3.0 ton Carrier Heat Pump downstairs (1995)
Evaporators: 3.0 ton Carrier Upstairs (1988)
3.0 ton Carrier Downstairs (1988)
One company wants to install a smaller evaporator coil (i.e. 3 ton condensor to 2.5 ton coil) Their claim is that this system will remove more humidity since the coil will get much colder (I live in Houston - a very humid climate). I can understand the logic of this. However, this company installs custom systems not off-the-shelf units so their systems are 2 - 3 times the cost of an off-the-shelf unit. Plus their warranty 3 - 5 years parts and labor isn't as good as some of the off-the-sheld units.
My questions are:
1) Should I consider getting an off-shelf-model with an evaporator coil that is smaller than my condensor outside?
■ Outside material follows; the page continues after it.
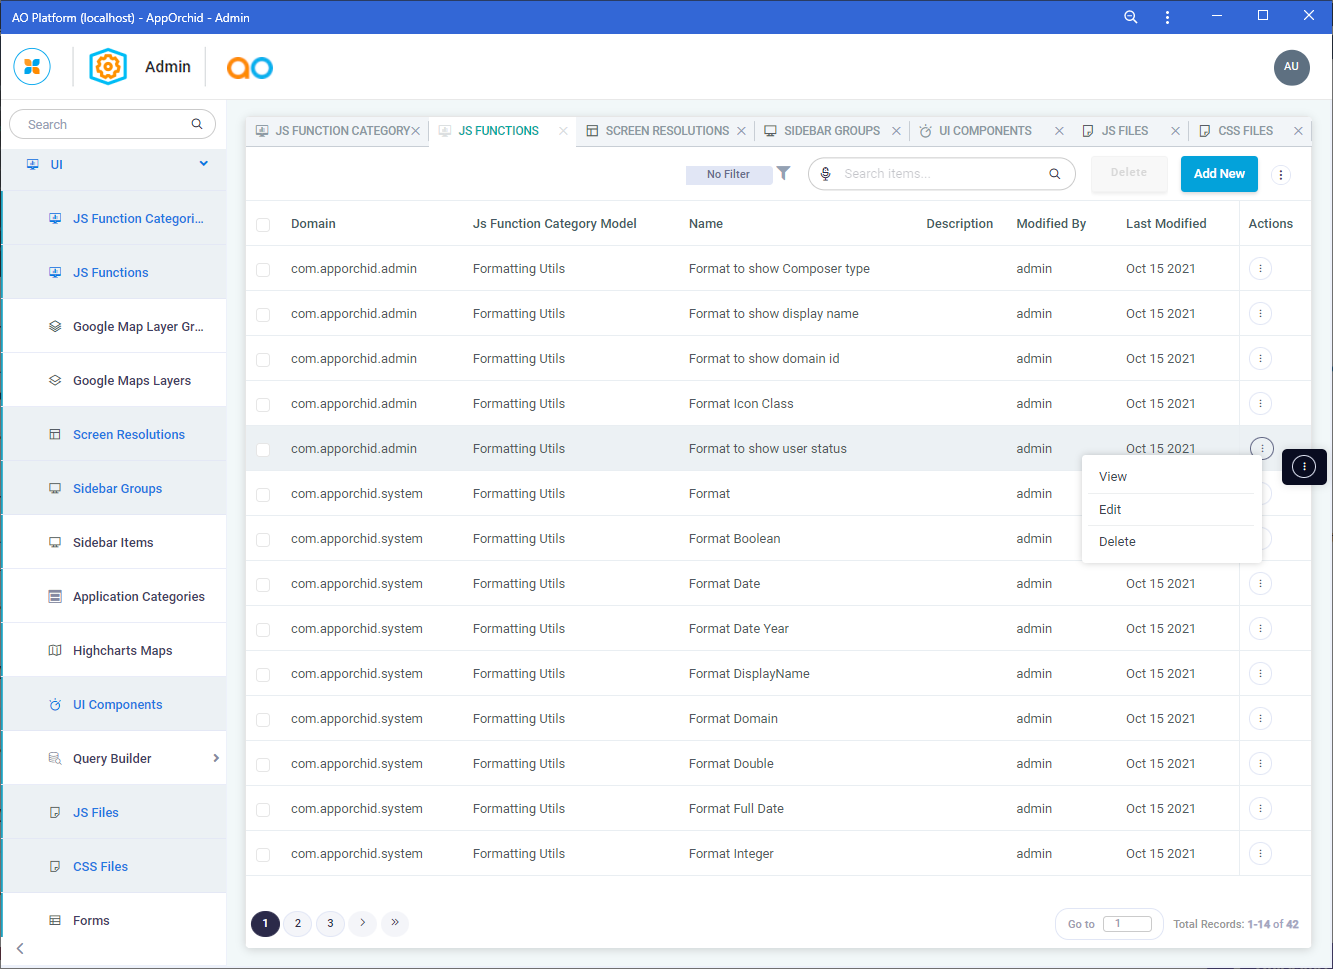Close the Screen Resolutions tab

click(741, 131)
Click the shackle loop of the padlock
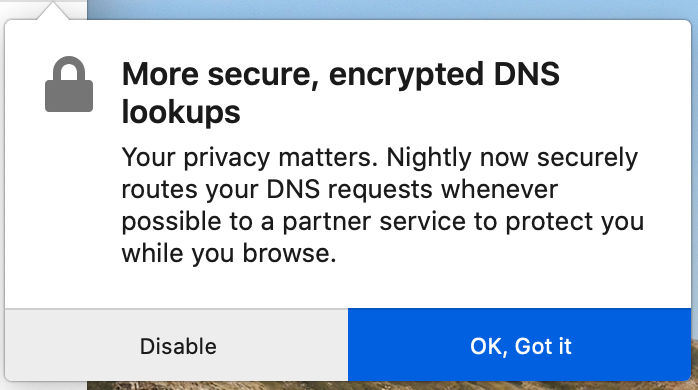 tap(69, 68)
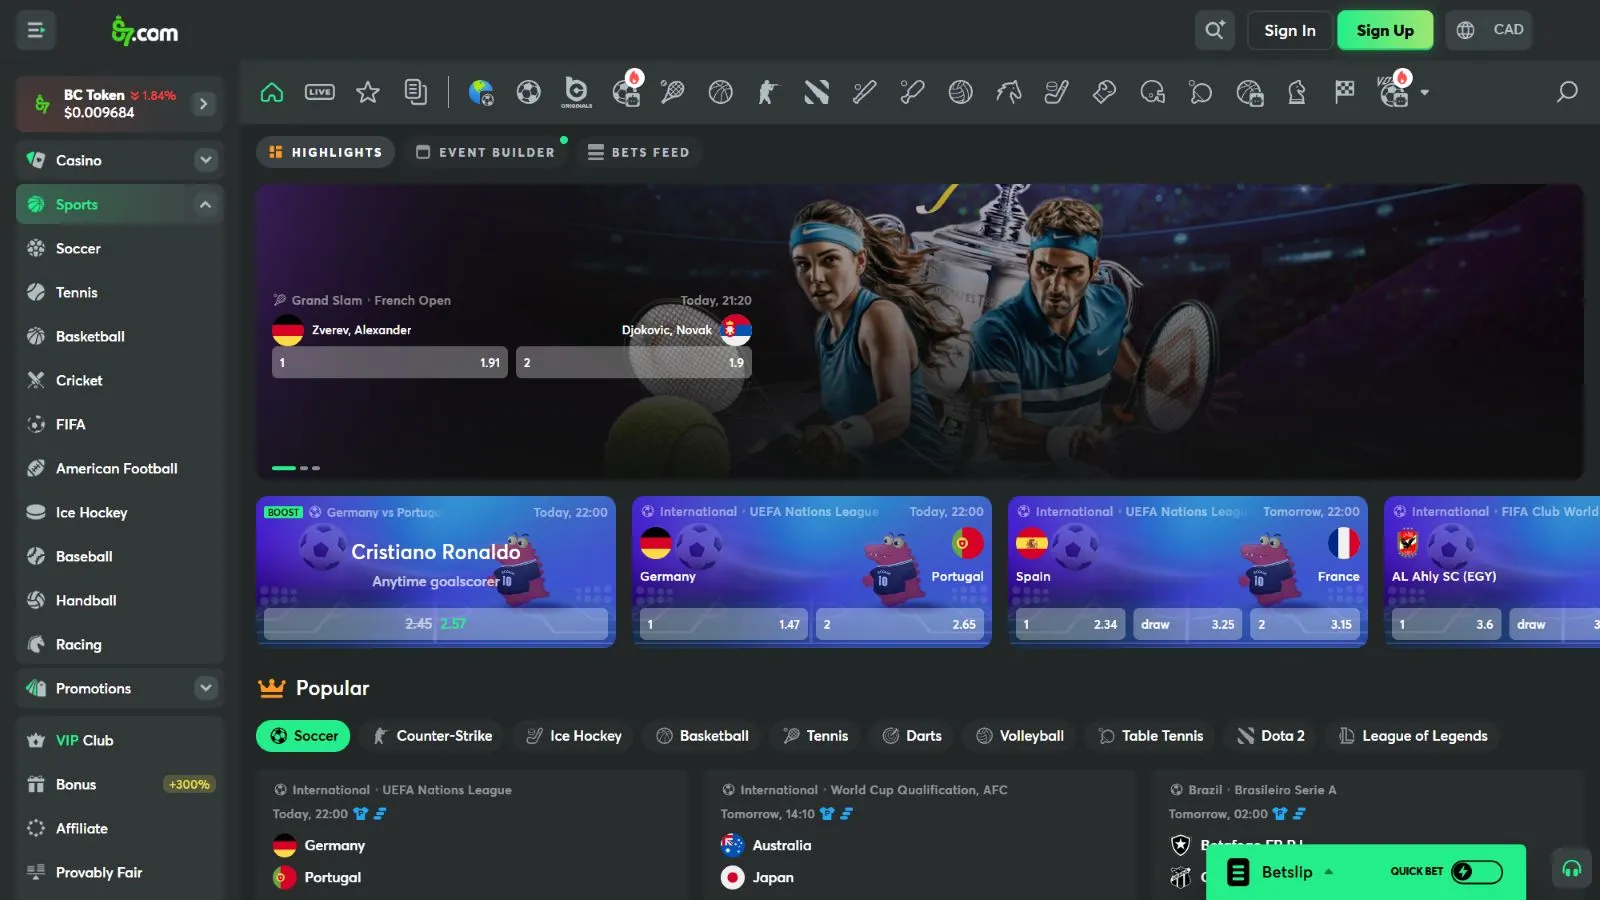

My only concern doing it this way is the fan will be rated too small and I won't get enough airflow.
2) If I do go with an off-the-shelf unit, can I (or should I) go with a unit other than Carrier? Carrier comes with only a 3 -5 year parts and labor warranty. The American Standard that I have been considering comes with a 10 year parts and labor. In addition, the Carrier uses a metal primary pan whereas the American Standard has a plastic one. Since the main problem with the old units is that the primary pans have rusted out, I would think that going with a plastic primary pan would be better.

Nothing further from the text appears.